住宅建築プロジェクト管理ツールを使った情報共有

導入効果を聞く 作り手の利便だけでなく、施主の側に立ったシステムを

ITmedia 注文住宅の分野で情報を公開する利点は施主以外にもありますか。

西谷 まず建築家は設計コンペの段階で多数の事例を学ぶことができます。また今回のプロジェクト管理ツールの導入により施工店が施主様の声をダイレクトに知ることができるようになったことも大きいでしょう。

ITmedia 施工店から「手間が増えた」との声はあがりませんでしたか。

西谷 実際に活用すると、施主様の決済をあおぐ場面などで、すみやかに回答が得られるため効率がよくなったようです。今では施工店も積極的にこのツールを使っています。「一度見てみたい」という施工店からの問い合わせも増えています。

ITmedia 施主や建築家に見られていることが現場の良い刺激になったのですね。

西谷 そうです。施主が見ていると、現場のやる気がこんなに高まるのかと私たち自身も驚きました。また建築家と施工店から施主になされるべき説明責任が、どの時点で、どのように行われるのかという問題も整理されました。

ITmedia 家づくりは一生に一度の買い物ですから、説明責任は重要ですね。

西谷 家をつくることはお客様のご家族の生活をつくり、人生をつくること。家族の数だけ家のスタイルや暮らし方がありますので、これからも夢を分かち合いながらお手伝いしたいと思います。
◆ ◆ ◆
▸ 取り組む課題:
- a) 本文によると、プロジェクト管理ツールを実際に使った施工店では、なぜ効率がよくなったのですか。本文に示された理由を一〜三文で説明しなさい。
- b) 本文の「西谷 そうです。施主が見てい」から「らお手伝いしたいと思います。」まで（その語句も含む）を、「現場」を「職人」に入れ替えて書き直しなさい。

▸ データ内容:
◆ ◆ ◆
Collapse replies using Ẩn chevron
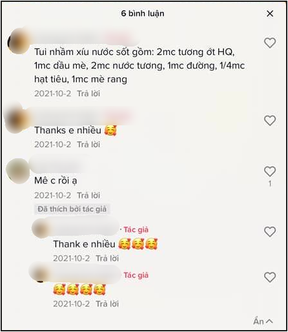288x332 pixels. (263, 321)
◆ ◆ ◆
▸ 順番の解答:
- a) 施主様の決済をあおぐ場面などで、すみやかに回答が得られるようになったためです。

- b)
西谷 そうです。施主が見ていると、職人のやる気がこんなに高まるのかと私たち自身も驚きました。また建築家と施工店から施主になされるべき説明責任が、どの時点で、どのように行われるのかという問題も整理されました。

ITmedia 家づくりは一生に一度の買い物ですから、説明責任は重要ですね。

西谷 家をつくることはお客様のご家族の生活をつくり、人生をつくること。家族の数だけ家のスタイルや暮らし方がありますので、これからも夢を分かち合いながらお手伝いしたいと思います。